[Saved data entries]
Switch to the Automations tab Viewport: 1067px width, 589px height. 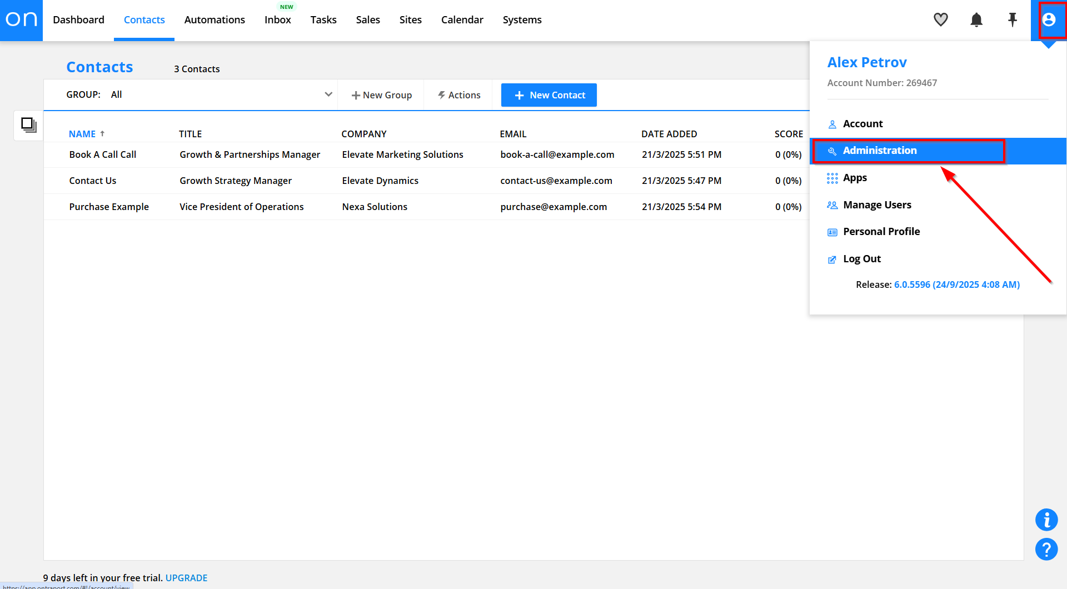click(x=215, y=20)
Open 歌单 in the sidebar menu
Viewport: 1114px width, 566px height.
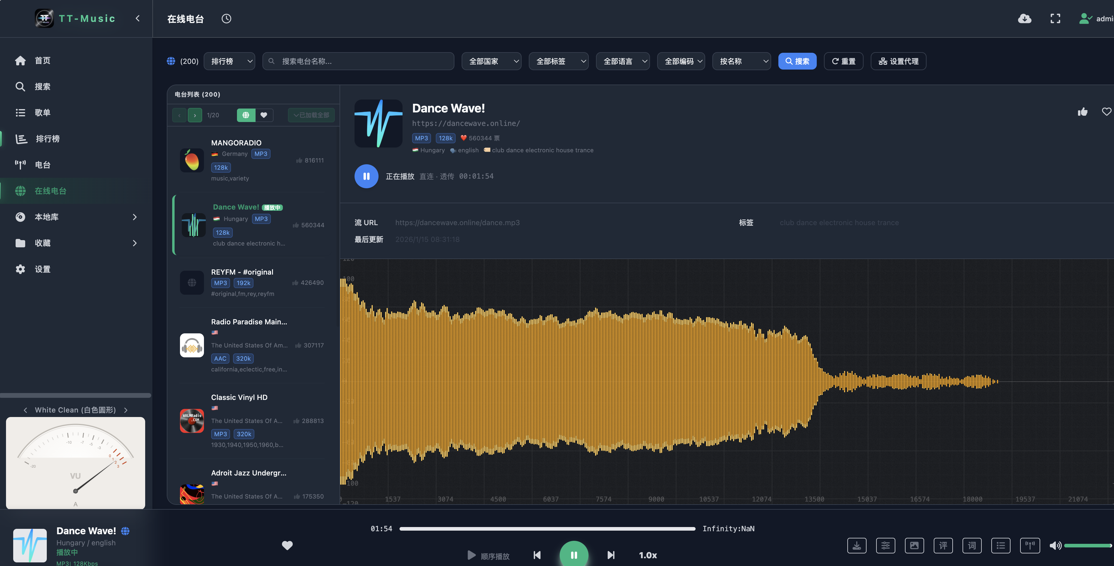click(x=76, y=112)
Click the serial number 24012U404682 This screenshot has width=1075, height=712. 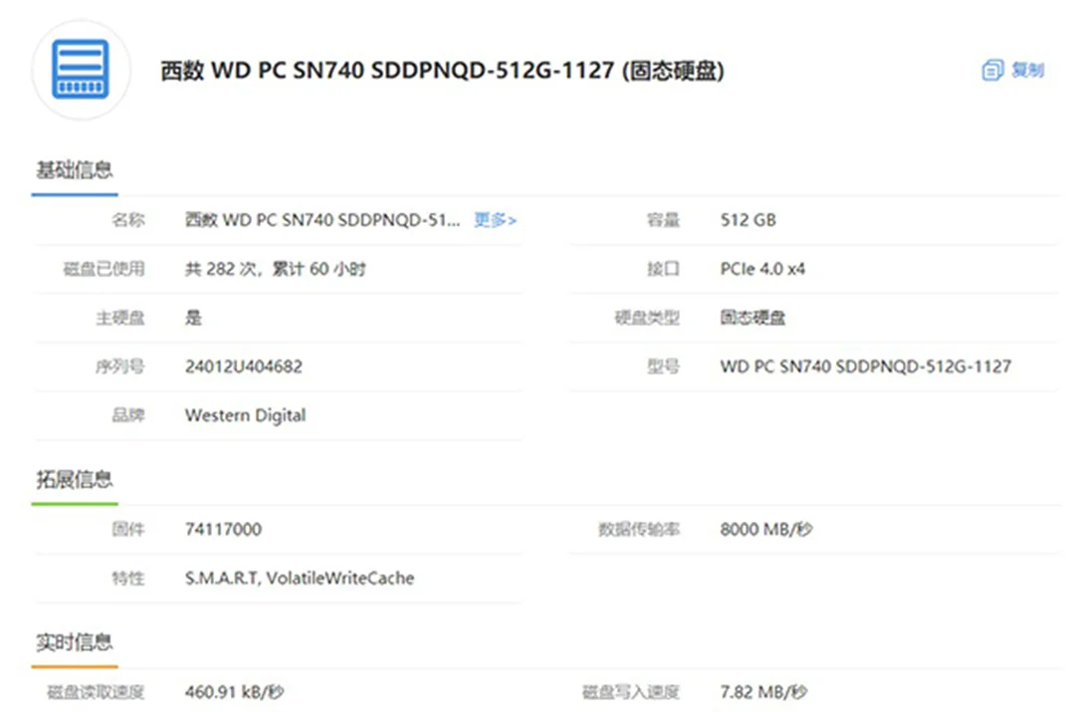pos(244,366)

* * *

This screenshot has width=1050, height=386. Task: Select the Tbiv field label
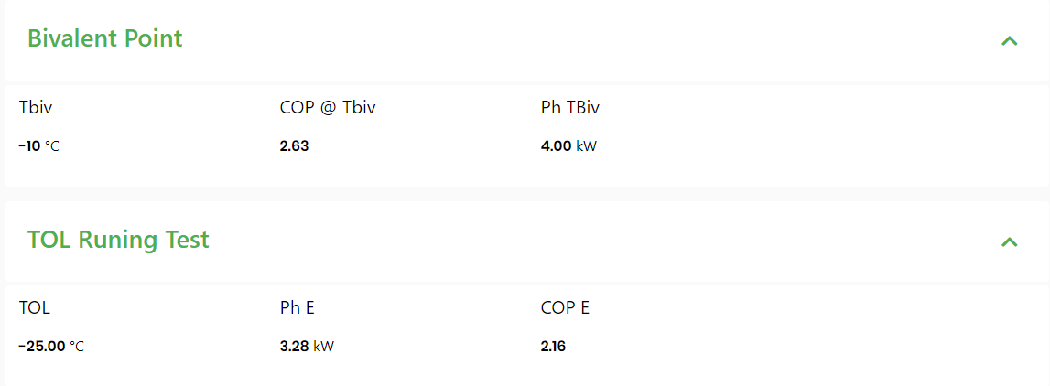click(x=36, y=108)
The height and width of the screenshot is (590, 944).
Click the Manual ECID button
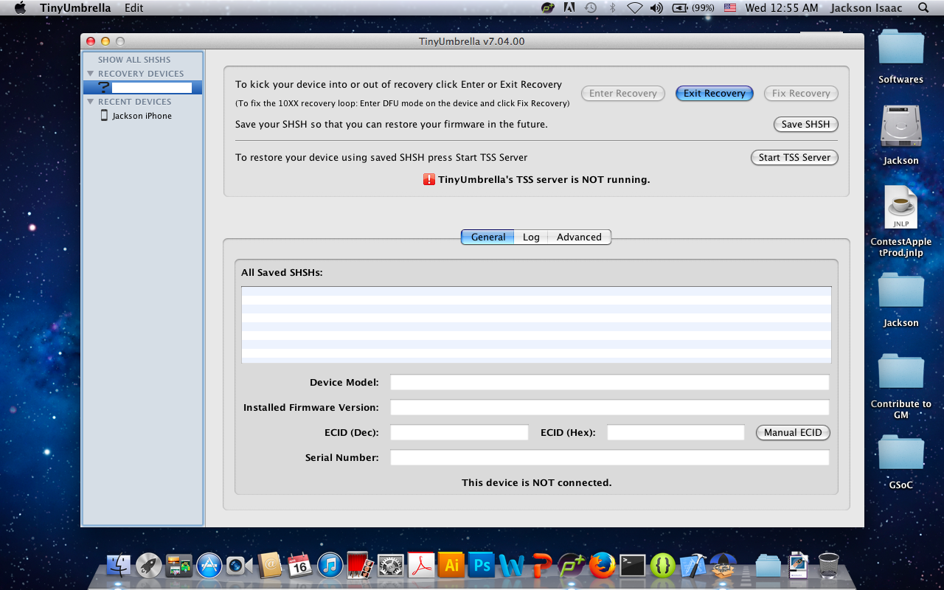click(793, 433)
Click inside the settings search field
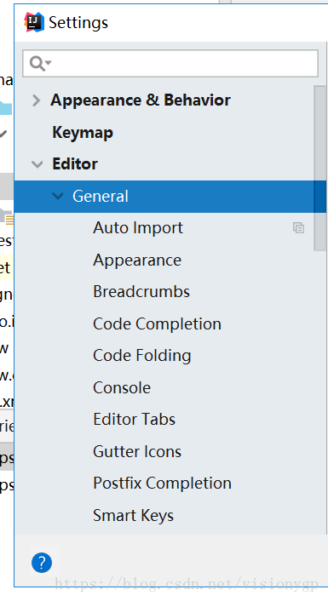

...

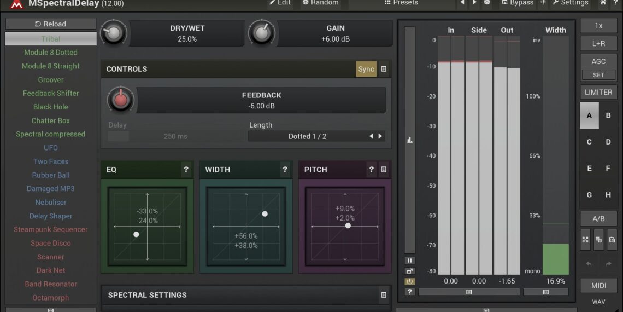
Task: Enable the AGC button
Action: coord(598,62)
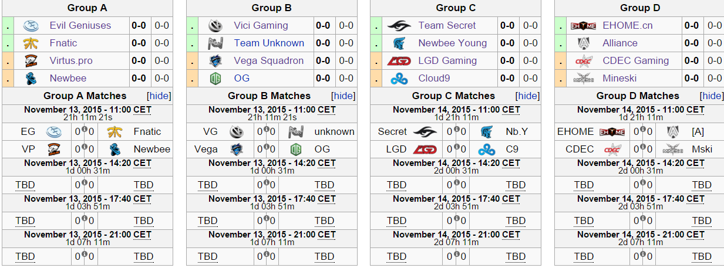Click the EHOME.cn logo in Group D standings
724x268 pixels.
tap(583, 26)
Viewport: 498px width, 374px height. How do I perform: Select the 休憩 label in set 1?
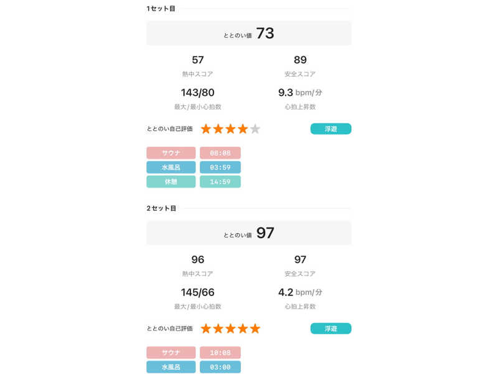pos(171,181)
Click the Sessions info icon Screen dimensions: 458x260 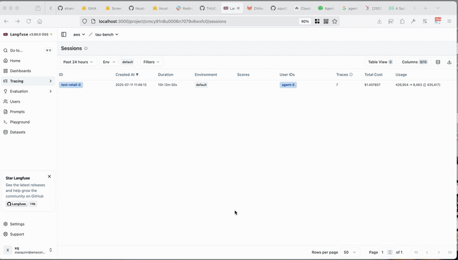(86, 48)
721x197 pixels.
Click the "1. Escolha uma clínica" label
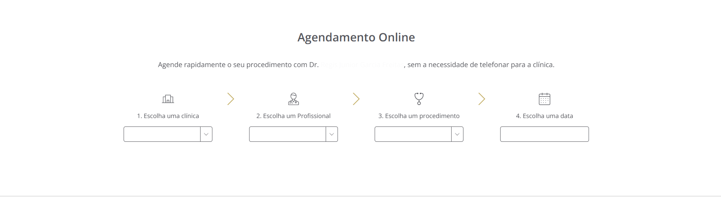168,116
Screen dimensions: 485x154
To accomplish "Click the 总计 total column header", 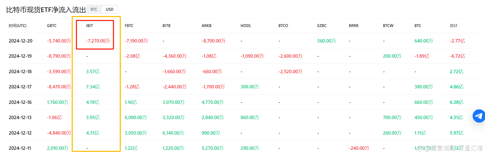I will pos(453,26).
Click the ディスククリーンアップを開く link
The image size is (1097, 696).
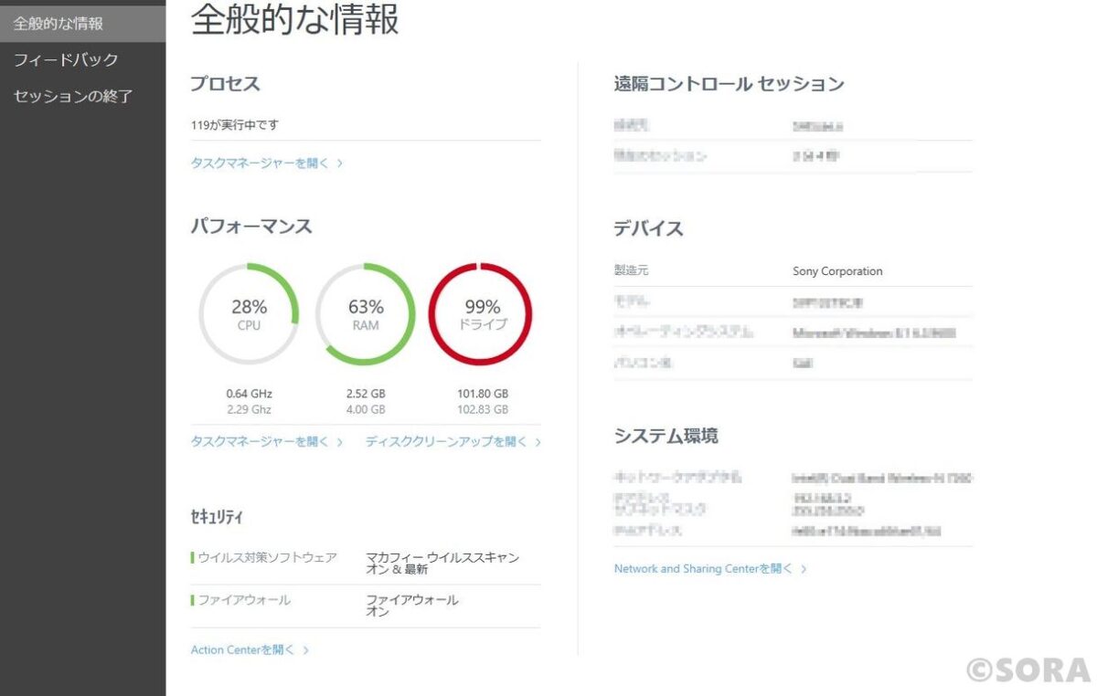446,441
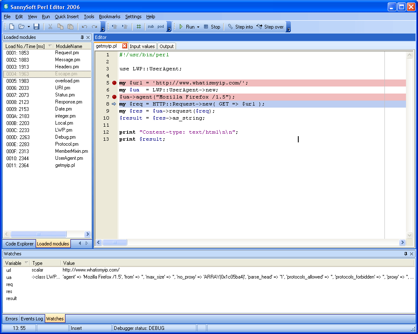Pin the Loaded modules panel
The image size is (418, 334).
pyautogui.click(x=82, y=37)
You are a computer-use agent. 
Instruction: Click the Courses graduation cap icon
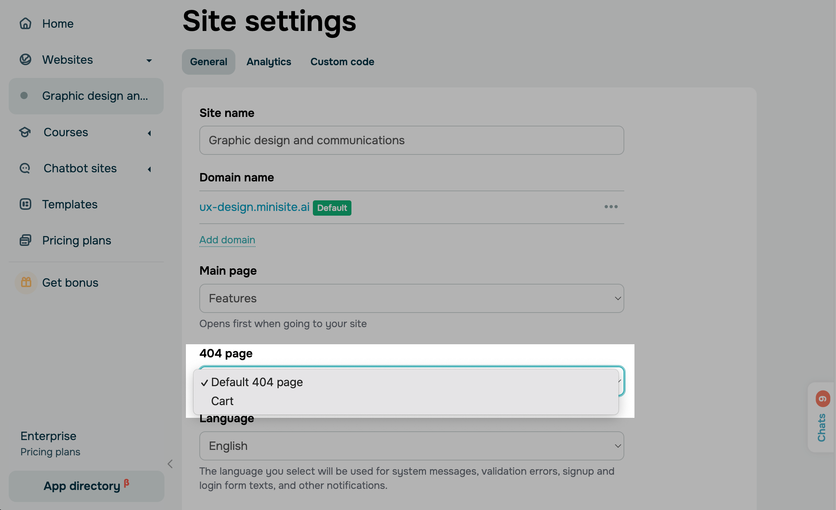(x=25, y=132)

[WHAT IS BEING ASKED]: When you reach the line with "The height and" in the records above, start writing out each line exactly, and stop after the line with "Click inside the settings search field". Pictures stay out.

[EXERCISE RESPONSE]:
The height and width of the screenshot is (590, 944).
Click the Manual ECID button
click(793, 433)
Click inside the settings search field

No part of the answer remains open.